►
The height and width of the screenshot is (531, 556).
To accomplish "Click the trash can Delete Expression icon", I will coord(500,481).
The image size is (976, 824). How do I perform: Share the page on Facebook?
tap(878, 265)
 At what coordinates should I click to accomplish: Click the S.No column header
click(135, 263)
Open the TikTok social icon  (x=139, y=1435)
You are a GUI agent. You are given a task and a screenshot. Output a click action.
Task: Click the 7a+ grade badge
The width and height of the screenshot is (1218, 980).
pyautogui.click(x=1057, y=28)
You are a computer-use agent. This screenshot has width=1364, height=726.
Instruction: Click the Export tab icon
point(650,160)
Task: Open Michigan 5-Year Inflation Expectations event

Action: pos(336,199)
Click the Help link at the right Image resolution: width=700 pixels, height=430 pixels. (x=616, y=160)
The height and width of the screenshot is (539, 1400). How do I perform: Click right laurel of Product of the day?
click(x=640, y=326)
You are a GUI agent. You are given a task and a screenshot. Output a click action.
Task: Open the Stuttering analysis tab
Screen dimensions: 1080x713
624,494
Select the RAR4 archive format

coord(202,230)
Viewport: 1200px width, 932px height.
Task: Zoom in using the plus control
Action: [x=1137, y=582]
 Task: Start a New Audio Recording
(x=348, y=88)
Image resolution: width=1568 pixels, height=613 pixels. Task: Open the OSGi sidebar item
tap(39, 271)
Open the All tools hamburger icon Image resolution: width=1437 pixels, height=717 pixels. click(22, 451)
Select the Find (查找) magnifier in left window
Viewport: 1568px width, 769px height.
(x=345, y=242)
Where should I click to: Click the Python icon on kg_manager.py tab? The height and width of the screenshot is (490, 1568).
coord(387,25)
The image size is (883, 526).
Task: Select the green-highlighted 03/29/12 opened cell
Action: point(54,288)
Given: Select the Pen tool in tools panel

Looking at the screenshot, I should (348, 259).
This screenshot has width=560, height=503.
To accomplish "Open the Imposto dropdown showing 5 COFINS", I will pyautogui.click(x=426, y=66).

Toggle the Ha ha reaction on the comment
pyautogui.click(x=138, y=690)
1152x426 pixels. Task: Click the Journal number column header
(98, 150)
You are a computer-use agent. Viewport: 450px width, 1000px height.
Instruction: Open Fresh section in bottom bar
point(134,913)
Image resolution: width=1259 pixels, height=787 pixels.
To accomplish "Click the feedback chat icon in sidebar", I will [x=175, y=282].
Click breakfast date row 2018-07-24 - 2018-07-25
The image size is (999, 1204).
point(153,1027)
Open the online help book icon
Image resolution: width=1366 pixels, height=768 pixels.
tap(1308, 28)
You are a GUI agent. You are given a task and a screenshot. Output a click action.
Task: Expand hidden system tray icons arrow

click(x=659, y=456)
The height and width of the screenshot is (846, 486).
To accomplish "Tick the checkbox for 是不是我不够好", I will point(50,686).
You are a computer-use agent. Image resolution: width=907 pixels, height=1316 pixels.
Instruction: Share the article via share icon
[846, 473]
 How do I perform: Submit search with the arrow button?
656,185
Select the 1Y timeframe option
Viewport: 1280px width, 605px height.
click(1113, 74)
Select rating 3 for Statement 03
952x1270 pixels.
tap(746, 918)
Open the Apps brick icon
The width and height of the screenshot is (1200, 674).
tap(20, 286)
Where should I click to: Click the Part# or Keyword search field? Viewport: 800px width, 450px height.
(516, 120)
◄
TO DO: Go through the records above and count the lines with the word "computer" in them. Answer with the number only.

WRITTEN RESPONSE: 3